Катя с трудом проглотила кусок. Ей отчего-то стало не по себе. Холодом каким-то дохнуло. Она знала: война не ведется в бархатных перчатках, тем более та, афганская. Но как же не вязались нынешняя белоснежная сорочка и дымчатые очки Павлова с этим его словечком из далекого прошлого — жгли.
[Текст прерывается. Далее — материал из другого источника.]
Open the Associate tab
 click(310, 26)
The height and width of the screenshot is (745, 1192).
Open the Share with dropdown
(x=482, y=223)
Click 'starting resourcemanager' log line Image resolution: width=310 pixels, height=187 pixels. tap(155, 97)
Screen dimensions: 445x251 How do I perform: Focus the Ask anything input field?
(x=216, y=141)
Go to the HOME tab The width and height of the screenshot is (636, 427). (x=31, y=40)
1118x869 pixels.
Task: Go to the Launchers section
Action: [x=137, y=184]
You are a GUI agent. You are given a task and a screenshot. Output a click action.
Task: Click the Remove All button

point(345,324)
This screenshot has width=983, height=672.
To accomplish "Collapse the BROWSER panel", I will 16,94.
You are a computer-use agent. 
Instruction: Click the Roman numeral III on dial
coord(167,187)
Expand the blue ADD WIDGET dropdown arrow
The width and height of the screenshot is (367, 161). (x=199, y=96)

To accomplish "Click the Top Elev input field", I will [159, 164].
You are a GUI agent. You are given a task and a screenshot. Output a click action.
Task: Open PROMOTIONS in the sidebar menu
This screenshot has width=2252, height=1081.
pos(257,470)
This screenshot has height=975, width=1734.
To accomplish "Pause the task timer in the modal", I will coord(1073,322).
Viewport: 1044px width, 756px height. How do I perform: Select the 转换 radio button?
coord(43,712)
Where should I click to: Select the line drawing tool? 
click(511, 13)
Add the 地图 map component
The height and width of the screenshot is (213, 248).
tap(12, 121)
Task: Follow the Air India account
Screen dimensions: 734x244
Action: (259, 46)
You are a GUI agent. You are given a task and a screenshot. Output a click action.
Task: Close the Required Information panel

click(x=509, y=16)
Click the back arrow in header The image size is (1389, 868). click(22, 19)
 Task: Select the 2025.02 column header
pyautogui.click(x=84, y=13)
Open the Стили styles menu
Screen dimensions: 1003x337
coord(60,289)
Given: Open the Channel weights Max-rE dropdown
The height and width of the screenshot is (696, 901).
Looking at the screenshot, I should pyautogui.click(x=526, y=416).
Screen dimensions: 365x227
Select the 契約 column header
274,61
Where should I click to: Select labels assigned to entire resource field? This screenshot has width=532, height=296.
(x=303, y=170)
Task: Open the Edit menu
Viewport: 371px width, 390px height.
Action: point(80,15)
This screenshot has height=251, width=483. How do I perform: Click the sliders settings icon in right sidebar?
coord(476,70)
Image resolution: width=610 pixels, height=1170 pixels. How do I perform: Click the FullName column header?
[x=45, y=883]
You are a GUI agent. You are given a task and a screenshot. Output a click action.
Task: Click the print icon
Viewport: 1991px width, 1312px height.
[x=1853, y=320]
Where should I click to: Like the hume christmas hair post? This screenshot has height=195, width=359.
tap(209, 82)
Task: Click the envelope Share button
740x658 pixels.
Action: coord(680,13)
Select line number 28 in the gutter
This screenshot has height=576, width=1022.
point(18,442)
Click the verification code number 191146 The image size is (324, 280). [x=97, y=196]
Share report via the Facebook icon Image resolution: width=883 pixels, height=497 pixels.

Но он говорил уже о сыне, и лицо его просветлело:
— Вот отдохнем недельки три, а осенью я основательно займусь одним делом. Говорят, есть центр — последнее слово медицины. Ну, может, что-то попытаются сделать с его слухом. А если ушки ему подправят, то все остальные проблемы снимутся. Я перед его родителями в долгу, а значит, и перед ним. Ну, буду возвращать по мере сил.
— Мальчик пострадал и от этой, гражданской, и от той войны, — заметила Катя грустно. — Не прямо, но… они такие, ну глухонемые, рождаются, говорят, если у матери во время беременности был сильный нервный стресс. Она же врач военный была, а значит, стрессов ей хватало… Господи, ну почему так все несправедливо? Не везет никогда хорошим людям. Почему это так, Виктор, а?